Aims

To reinforce the computing in Python studied at Stage 1, and to move towards expectations of more independent programming. To introduce a wider range of mathematical techniques within Python, including methods that will be useful towards future project work.


Module Summary

Computing methods are of great use in a wide range of applications applied mathematics. This module builds on the methods introduced at Stage 1, introducing additional techniques, some of increasing mathematical and computational sophistication. In implementing these methods, students will attain increasing competence with mathematical computing, and an increasing ability to use such methods independently, towards project-orientated goals.

Outline Of Syllabus

⦁       Advanced plotting, including surfaces, vector fields and trajectories.

⦁       Curve fitting (e.g. least squares fitting of known function to data).

⦁       Root finding (e.g. Newton-Raphson and Python solvers).

⦁       Numerical derivatives through finite difference, and related techniques of numerical integration.

⦁       Numerical solution of ordinary differential equations (e.g. Euler, Runge-Kutta and Python solvers)

* Finite difference methods for numerical solutions of partial differential equations.

⦁       Use Python for matrix manipulation, linear algebra and related techniques.
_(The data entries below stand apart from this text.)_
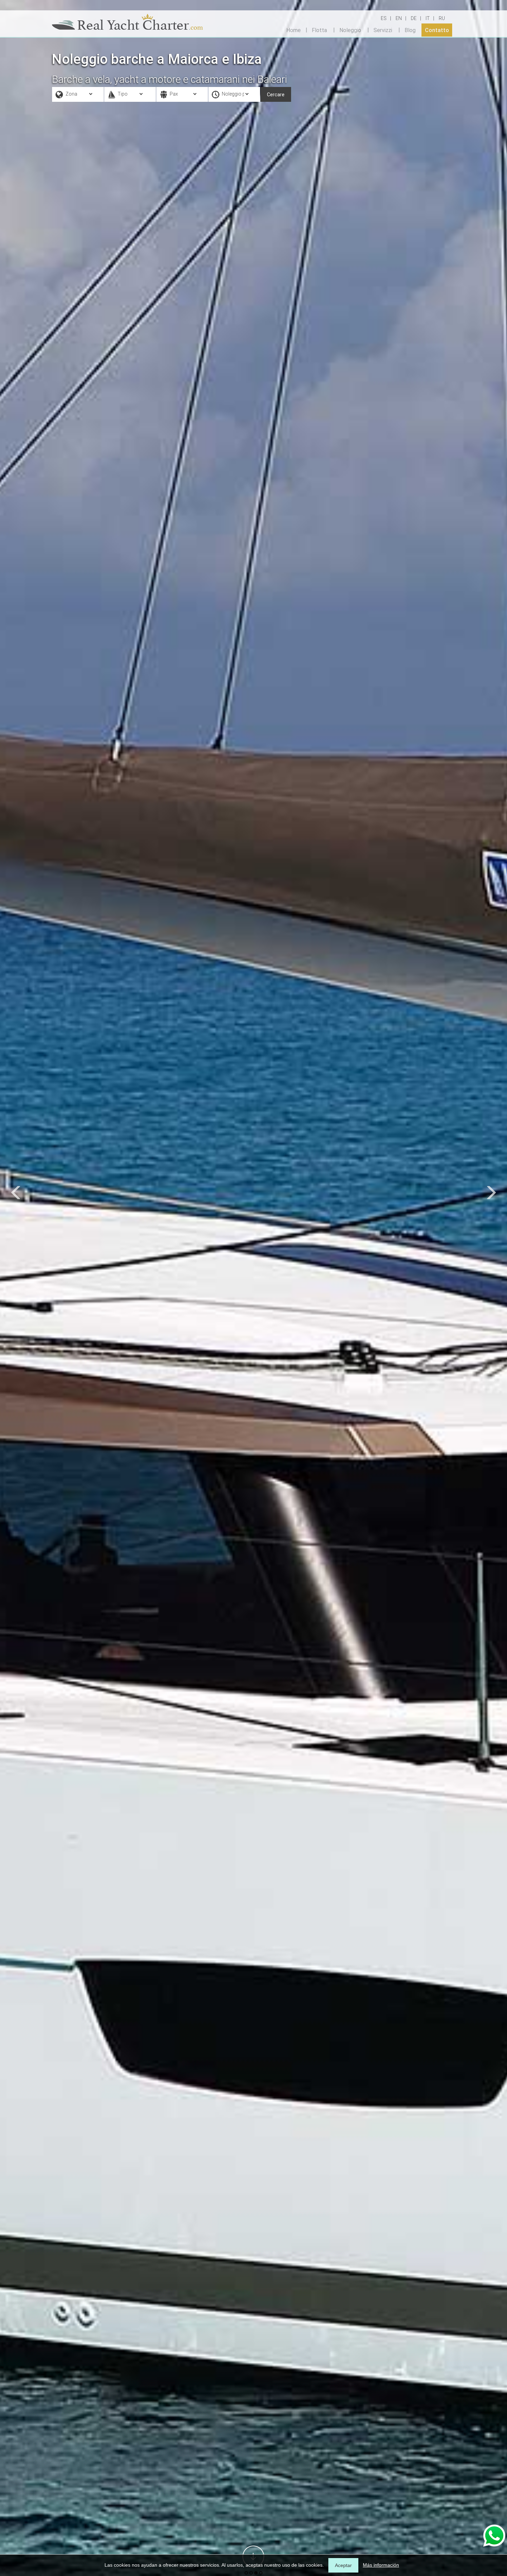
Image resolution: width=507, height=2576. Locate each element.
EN (399, 18)
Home (293, 30)
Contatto (437, 30)
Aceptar (343, 2565)
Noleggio (350, 30)
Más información (381, 2565)
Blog (410, 30)
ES (384, 18)
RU (442, 18)
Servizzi (383, 30)
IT (428, 18)
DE (414, 18)
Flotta (319, 30)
* Applications of numerical methods to dynamical systems in applied mathematics.

Teaching Rationale And Relationship

The teaching methods are appropriate to allow students to develop a wide range of skills, from understanding basic concepts and facts to higher-order thinking. Lectures and problem classes are used for the delivery of theory and explanation of methods, illustrated with examples, and for giving generqala feedback on marked work. Practicals are used to help develop the students' ability at applying the theory to solving problems.

Assessment Rationale And Relationship

A substantial examination is appropriate for the assessment of the material in this module. The format of the examination will enable students to reliably demonstrate their own knowledge, understanding and application of learning outcomes. The assurance of academic integrity forms a necessary part of programme accreditation.

The coursework assignment allows the students to develop their problem solving techniques, to practise the methods learnt in the module, to assess their progress and to receive feedback; these assessments have a secondary formative purpose as well as a primary summative purpose.